**The task**: Update the stretch of lines from the one containing "Given: Zoom out on the map" through the one containing "Looking at the" by replacing "Zoom out" with "Zoom in", and return only those lines with everything else unchanged.

**Data for the task**:
•••

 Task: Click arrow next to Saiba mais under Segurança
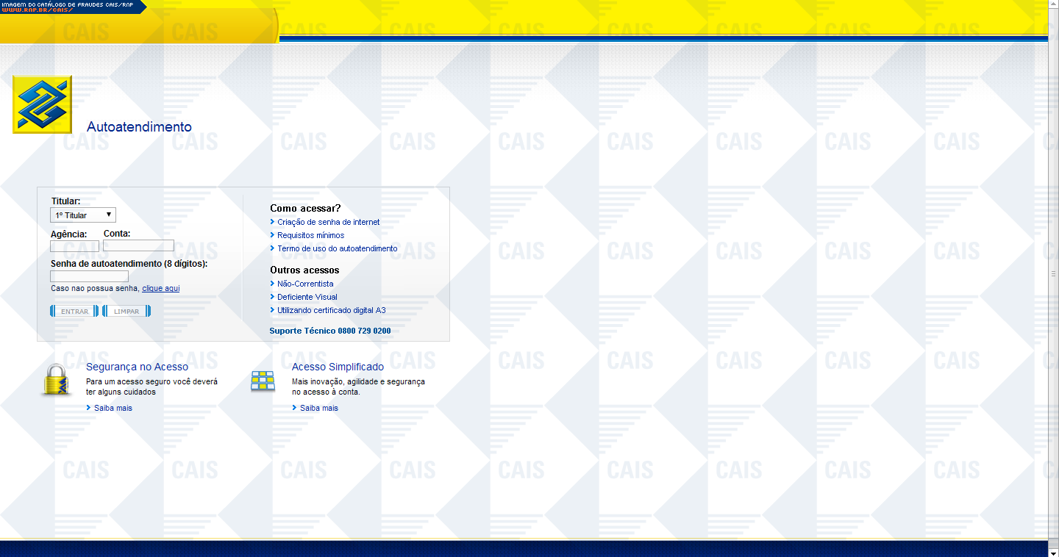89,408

•••

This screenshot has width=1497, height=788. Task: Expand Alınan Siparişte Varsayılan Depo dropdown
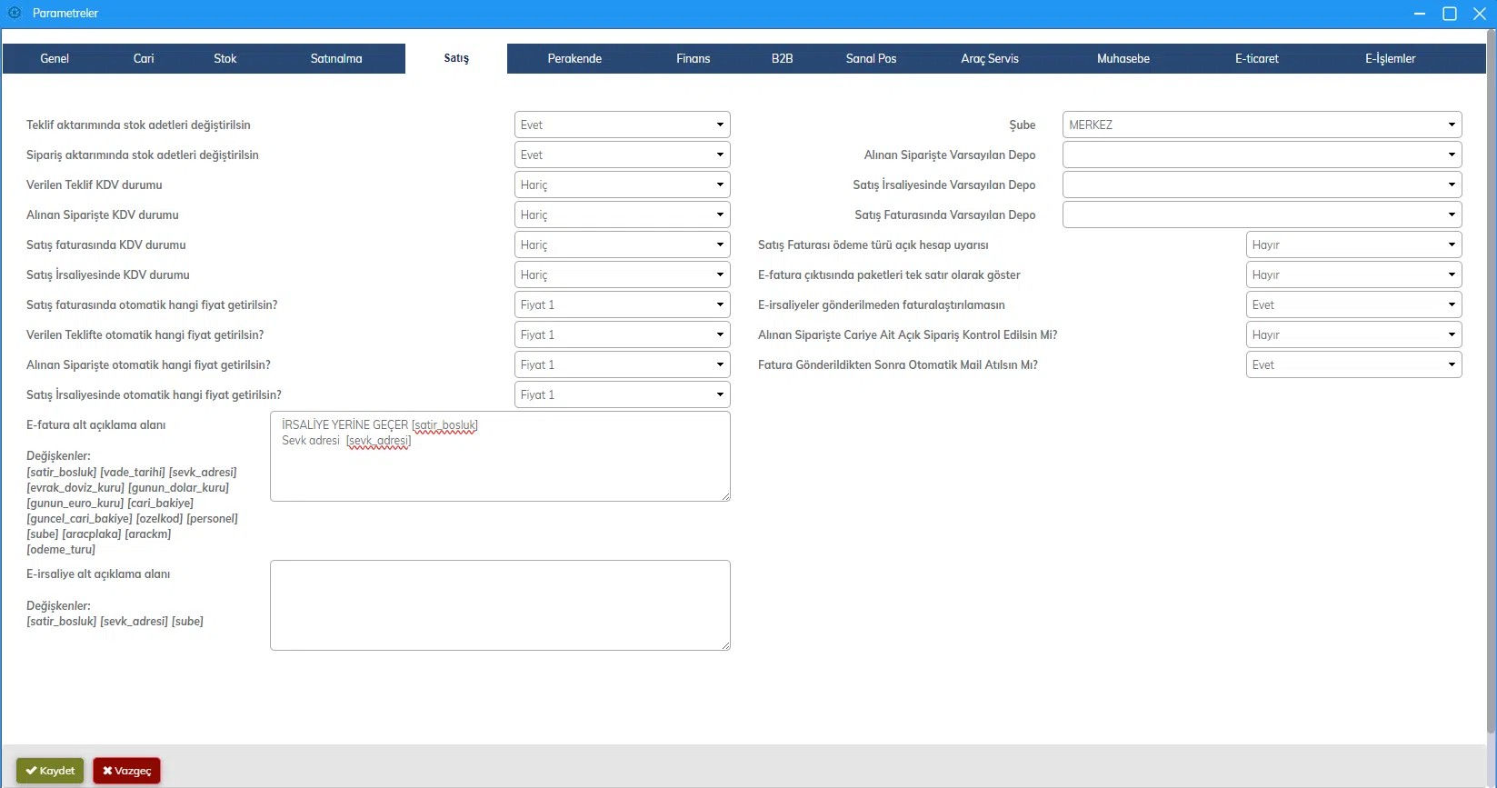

•••

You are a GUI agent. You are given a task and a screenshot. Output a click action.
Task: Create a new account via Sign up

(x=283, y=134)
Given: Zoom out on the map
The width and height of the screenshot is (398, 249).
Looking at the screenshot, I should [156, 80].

•••

**Exercise solution**:
Given: Zoom in on the map
The width and height of the screenshot is (398, 249).
Looking at the screenshot, I should [156, 80].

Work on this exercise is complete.